- [WHAT THE TASK REQUIRES]: Lines before the one containing "Информация об ограничениях (29, 2366)" are to be left out; that line and every line after it, through the last line below, are to be reproduced exactly.

Start of EXCERPTED DATA

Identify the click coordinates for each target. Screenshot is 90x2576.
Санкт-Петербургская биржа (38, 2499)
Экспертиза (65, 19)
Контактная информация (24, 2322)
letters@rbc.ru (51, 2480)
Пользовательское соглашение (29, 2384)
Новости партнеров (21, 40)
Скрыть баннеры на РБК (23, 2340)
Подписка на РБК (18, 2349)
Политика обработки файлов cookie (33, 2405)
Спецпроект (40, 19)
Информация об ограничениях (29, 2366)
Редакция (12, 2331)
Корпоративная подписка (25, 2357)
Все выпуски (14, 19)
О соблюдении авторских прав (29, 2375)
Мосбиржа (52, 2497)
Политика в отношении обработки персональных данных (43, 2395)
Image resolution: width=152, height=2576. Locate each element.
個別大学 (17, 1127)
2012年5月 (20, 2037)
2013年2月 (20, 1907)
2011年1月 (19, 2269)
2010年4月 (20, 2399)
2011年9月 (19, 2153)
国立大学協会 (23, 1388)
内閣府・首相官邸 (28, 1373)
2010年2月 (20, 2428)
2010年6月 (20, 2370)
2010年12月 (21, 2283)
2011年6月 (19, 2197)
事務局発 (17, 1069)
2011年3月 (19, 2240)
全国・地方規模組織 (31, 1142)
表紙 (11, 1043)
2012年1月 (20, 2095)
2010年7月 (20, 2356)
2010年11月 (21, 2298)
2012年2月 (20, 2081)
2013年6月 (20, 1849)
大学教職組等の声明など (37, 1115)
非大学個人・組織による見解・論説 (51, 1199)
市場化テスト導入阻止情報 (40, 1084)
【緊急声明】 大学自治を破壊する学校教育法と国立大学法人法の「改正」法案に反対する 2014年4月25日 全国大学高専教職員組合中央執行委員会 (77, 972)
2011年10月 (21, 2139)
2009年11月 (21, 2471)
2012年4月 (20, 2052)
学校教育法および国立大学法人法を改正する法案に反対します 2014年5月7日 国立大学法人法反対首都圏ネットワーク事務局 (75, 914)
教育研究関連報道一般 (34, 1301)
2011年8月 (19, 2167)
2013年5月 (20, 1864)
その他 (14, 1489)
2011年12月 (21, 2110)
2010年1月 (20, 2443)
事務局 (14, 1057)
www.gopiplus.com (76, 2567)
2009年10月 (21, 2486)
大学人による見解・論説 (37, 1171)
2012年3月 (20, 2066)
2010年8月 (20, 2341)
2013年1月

End of EXCERPTED DATA

- [OUTPUT FOR THIS TASK]:
Информация об ограничениях (29, 2366)
Редакция (12, 2331)
Корпоративная подписка (25, 2357)
Все выпуски (14, 19)
О соблюдении авторских прав (29, 2375)
Мосбиржа (52, 2497)
Политика в отношении обработки персональных данных (43, 2395)
Image resolution: width=152, height=2576. Locate each element.
個別大学 (17, 1127)
2012年5月 (20, 2037)
2013年2月 (20, 1907)
2011年1月 (19, 2269)
2010年4月 (20, 2399)
2011年9月 (19, 2153)
国立大学協会 (23, 1388)
内閣府・首相官邸 (28, 1373)
2010年2月 (20, 2428)
2010年6月 (20, 2370)
2010年12月 (21, 2283)
2011年6月 (19, 2197)
事務局発 (17, 1069)
2011年3月 (19, 2240)
全国・地方規模組織 (31, 1142)
表紙 (11, 1043)
2012年1月 (20, 2095)
2010年7月 (20, 2356)
2010年11月 (21, 2298)
2012年2月 (20, 2081)
2013年6月 (20, 1849)
大学教職組等の声明など (37, 1115)
非大学個人・組織による見解・論説 (51, 1199)
市場化テスト導入阻止情報 (40, 1084)
【緊急声明】 大学自治を破壊する学校教育法と国立大学法人法の「改正」法案に反対する 2014年4月25日 全国大学高専教職員組合中央執行委員会 (77, 972)
2011年10月 (21, 2139)
2009年11月 (21, 2471)
2012年4月 (20, 2052)
学校教育法および国立大学法人法を改正する法案に反対します 2014年5月7日 国立大学法人法反対首都圏ネットワーク事務局 (75, 914)
教育研究関連報道一般 (34, 1301)
2011年8月 (19, 2167)
2013年5月 (20, 1864)
その他 (14, 1489)
2011年12月 (21, 2110)
2010年1月 (20, 2443)
事務局 (14, 1057)
www.gopiplus.com (76, 2567)
2009年10月 (21, 2486)
大学人による見解・論説 (37, 1171)
2012年3月 (20, 2066)
2010年8月 (20, 2341)
2013年1月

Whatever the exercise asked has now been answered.